Departmental laboratory and computer facilities, available to all students, include Windows-
compatible and Macintosh computers and multiple peripherals, as well as a media
production field kit and electronic digital video editing equipment in the department's Media
Lab. The Linguistic Anthropology Lab hosts speakers and students for informal discussions of
works-in-progress and research work process. The Linguistic Anthropology Lab also invites
established scholars to discuss how they approached their data in constructing arguments and offers practical workshops on transcription software, digital workflows, and other relevant
methodological concerns.

Archaeology labs include a ceramics laboratory featuring computer-aided microscopy, an
ethnoarchaeology and material culture laboratory, and a paleoecology laboratory with facilities for pollen, sediment, and macrobotanical analysis. Laboratory space and facilities are also available for student research in morphological paleoanthropology, African populations and paleontology, comparative functional and evolutionary morphology of the primates, and faunal analysis. The Department owns a sizable cast collection of fossil Hominoidea and other primates, osteometric equipment, dental cast collections, a large collection of preserved anthropoid specimens, and dissection facilities.

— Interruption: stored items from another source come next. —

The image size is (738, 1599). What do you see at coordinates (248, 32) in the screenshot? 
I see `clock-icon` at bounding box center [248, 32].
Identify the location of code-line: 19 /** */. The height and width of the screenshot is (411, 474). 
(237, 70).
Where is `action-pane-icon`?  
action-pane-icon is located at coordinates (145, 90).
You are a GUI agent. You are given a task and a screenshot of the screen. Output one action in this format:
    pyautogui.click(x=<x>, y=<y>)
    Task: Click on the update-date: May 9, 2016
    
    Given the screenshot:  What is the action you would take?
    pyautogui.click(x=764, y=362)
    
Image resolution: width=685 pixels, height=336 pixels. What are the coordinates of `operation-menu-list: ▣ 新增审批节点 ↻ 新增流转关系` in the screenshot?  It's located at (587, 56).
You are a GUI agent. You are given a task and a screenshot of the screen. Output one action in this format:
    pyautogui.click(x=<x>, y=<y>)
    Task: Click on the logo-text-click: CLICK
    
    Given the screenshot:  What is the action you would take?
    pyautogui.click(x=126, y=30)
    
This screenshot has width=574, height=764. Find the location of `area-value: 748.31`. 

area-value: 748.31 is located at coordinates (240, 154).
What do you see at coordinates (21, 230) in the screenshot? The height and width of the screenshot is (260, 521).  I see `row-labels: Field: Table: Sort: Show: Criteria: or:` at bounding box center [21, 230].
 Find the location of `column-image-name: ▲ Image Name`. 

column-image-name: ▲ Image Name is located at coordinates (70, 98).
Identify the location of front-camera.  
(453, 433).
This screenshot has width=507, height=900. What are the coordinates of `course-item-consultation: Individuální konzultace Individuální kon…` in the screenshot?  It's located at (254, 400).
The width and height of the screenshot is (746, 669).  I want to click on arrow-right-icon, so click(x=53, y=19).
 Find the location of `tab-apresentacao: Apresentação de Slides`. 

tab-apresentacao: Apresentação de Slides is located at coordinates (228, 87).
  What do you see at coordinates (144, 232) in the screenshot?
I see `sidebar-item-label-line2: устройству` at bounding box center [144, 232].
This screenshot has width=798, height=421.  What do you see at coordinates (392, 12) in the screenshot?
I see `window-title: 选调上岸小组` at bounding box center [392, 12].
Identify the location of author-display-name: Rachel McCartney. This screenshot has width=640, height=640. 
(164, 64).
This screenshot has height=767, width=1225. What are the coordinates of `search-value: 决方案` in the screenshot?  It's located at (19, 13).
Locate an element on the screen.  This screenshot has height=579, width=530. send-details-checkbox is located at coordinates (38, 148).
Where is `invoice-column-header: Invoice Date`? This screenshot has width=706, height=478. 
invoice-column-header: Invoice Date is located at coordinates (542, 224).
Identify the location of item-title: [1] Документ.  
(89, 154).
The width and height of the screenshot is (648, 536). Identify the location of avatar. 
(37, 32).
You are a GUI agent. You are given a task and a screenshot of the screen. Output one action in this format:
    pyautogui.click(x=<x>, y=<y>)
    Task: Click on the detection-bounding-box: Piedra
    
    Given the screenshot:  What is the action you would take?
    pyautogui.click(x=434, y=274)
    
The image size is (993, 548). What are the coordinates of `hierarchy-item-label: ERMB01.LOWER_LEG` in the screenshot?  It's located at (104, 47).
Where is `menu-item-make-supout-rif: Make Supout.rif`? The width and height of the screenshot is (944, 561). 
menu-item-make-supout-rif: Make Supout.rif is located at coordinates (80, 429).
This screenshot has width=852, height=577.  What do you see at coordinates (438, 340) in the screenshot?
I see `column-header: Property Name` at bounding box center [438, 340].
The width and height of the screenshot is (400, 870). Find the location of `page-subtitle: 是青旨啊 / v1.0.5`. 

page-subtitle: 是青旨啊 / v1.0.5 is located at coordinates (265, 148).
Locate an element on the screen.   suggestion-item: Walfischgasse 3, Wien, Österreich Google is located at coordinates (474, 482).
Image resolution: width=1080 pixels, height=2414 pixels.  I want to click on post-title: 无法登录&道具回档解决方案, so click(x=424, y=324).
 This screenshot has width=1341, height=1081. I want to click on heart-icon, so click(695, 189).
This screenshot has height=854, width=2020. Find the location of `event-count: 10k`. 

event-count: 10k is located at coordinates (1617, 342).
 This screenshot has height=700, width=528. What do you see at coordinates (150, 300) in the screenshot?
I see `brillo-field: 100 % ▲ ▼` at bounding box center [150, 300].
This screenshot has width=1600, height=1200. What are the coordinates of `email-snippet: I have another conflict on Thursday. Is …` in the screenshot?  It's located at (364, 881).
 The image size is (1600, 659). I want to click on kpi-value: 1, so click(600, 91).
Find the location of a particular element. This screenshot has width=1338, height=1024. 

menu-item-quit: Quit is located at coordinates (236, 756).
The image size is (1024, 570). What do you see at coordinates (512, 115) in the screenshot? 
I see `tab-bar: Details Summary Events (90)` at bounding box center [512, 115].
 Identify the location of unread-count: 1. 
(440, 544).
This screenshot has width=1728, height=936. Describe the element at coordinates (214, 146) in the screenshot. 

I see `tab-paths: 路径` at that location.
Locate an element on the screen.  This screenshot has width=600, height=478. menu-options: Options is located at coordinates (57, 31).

Laboratory facilities for radiography, bone chemical analysis, DNA analysis, and histology are
available through collaborative arrangements with staff in the medical school, and facilities for a variety of technical artifact analyses are available through a cooperative agreement
with Argonne National Laboratory. The archaeological, human skeletal, and comparative
mammalian collections of the Field Museum are also accessible to graduate students. A state-of-the-art linguistics research laboratory is located in the Social Sciences Research Building.